Starting at the line that holds "Task: Open the Languages" and stopping at the line that holds "The image size is (1080, 753).", restate the records below word for word, with both of those lines included.
### EXTRACTED ENTRIES ###
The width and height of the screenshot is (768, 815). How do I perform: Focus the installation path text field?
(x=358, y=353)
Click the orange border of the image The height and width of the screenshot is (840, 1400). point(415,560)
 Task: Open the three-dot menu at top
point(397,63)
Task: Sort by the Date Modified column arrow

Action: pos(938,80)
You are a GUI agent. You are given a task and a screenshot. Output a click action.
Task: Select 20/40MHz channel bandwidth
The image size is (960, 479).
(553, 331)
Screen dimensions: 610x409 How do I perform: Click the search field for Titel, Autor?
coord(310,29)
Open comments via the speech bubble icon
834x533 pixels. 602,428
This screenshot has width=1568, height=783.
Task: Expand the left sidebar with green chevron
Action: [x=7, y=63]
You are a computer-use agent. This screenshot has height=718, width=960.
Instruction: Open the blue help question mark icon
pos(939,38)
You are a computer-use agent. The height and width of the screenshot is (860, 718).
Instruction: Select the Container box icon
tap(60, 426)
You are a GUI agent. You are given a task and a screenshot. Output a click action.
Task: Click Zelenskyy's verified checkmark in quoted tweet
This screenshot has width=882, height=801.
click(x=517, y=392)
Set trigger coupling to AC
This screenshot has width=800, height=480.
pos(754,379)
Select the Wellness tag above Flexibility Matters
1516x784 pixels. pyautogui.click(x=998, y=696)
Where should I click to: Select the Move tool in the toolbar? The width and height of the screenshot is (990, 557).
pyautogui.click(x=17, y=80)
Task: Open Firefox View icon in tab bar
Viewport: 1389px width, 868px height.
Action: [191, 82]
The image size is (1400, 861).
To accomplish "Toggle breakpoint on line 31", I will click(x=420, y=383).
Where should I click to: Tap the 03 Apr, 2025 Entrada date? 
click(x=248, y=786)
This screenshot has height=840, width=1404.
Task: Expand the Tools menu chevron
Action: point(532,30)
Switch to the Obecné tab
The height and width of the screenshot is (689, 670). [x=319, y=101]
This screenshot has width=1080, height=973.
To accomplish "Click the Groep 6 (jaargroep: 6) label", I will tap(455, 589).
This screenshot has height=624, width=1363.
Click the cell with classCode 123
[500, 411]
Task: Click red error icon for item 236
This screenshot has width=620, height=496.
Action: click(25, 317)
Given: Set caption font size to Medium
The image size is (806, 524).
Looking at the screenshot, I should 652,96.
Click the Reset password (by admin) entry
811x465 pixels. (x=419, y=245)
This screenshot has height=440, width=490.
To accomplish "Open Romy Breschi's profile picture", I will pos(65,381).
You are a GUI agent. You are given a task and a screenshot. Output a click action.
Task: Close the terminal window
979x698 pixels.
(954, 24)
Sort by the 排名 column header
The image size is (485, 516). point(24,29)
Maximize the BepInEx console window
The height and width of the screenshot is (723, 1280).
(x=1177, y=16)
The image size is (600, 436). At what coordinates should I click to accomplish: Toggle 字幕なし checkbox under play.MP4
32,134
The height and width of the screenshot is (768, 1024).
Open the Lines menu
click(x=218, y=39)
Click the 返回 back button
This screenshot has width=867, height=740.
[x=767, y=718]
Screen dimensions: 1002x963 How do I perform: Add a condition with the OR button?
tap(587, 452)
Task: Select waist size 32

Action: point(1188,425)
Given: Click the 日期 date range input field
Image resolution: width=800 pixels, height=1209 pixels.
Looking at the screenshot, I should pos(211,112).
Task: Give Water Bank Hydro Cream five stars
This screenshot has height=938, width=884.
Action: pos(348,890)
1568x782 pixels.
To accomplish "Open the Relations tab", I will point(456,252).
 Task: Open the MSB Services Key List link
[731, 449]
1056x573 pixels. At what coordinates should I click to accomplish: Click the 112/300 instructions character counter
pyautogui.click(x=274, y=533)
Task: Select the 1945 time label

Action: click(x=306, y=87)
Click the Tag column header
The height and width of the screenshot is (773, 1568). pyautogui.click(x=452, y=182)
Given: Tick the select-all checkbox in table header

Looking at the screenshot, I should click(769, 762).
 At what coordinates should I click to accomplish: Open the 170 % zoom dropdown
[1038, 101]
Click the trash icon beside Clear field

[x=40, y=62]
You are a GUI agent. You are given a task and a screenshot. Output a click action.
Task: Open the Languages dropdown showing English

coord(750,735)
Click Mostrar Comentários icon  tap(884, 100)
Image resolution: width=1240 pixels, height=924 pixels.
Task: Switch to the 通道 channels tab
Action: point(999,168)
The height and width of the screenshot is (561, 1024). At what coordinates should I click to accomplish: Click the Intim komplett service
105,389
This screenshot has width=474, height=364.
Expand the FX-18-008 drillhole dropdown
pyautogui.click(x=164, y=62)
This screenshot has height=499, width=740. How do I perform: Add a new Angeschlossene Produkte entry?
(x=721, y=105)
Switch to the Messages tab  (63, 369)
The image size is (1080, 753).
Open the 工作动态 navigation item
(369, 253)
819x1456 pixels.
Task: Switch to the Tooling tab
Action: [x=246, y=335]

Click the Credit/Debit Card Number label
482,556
###
▶ **EXPECTED ANSWER**:
Task: Open the Languages dropdown showing English

coord(750,735)
Click Mostrar Comentários icon  tap(884, 100)
Image resolution: width=1240 pixels, height=924 pixels.
Task: Switch to the 通道 channels tab
Action: point(999,168)
The height and width of the screenshot is (561, 1024). At what coordinates should I click to accomplish: Click the Intim komplett service
105,389
This screenshot has width=474, height=364.
Expand the FX-18-008 drillhole dropdown
pyautogui.click(x=164, y=62)
This screenshot has height=499, width=740. How do I perform: Add a new Angeschlossene Produkte entry?
(x=721, y=105)
Switch to the Messages tab  (63, 369)
The image size is (1080, 753).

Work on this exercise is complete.